Flames From the Alisal Fire Move Rapidly Across Santa Barbara County

  • The Alisal Fire has burned more than 15,000 acres in two days in California’s Santa Barbara County.
  • Local authorities say the fire will be hard to contain.
  • Approximately 270 people have been evacuated as of Wednesday.

The Alisal Fire has engulfed more than 15,443 acres in California’s Santa Barbara County over the course of two days, leading to nearly 300 evacuations and threatening approximately 100 structures, according to a Santa Barbara County press release

The fire began on Monday afternoon just after 2 p.m. local time near Alisal Reservoir. The cause of the fire is unknown. As of Wednesday afternoon, the fire was 5% contained, according to Daniel Bertucelli, the public information officer for Santa Barbara County Fire.

The area has not experienced a fire in over 65 years. 

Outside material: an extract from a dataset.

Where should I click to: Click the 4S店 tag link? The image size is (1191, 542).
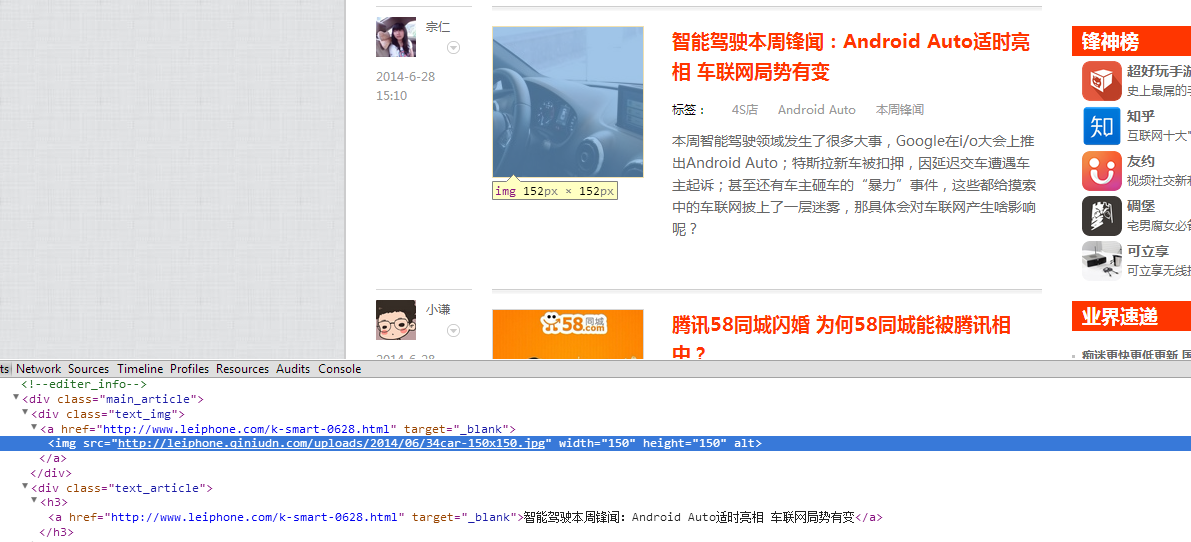click(x=744, y=110)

An official from the Santa Barbara County Fire Department told CBSLA that “40 to 50 mile per hour winds, extensive drought and steep topography” have created the “perfect storm of a fire that is going to be very challenging to contain and to control.” 

The LA Times referred to the Southern California fire as the region’s first major fire of the season.

According to the Santa Barbara County website, evacuations are mandatory for Arroyo Hondo Canyon, Refugio Canyon, and the area between El Capitan Beach State Park and West Camino Cielo areas. Approximately 270 people have had to evacuate, according to a Tuesday press release.

The county website also said evacuation warnings have already been sent out to El Capitan Beach State Park, west of Dos Pueblos Canyon Rd, and south of West Camino Cielo, the area east of Calle Mariposa Reina, west of Arroyo Hondo, and south of West Camino Cielo. 

The 101 freeway between 1 and Winchester Canyon Road/Cathedral Oaks is currently closed in both directions.

California has had 7,064 fire incidents this season, including the Dixie Fire, which has burned nearly a million acres, destroyed more than 1,300 structures, and resulted in one death, according to CalFire.

Ronald Reagan’s California home, known as “Western White House,” is located a quarter-mile from the fire, according to the LA Times.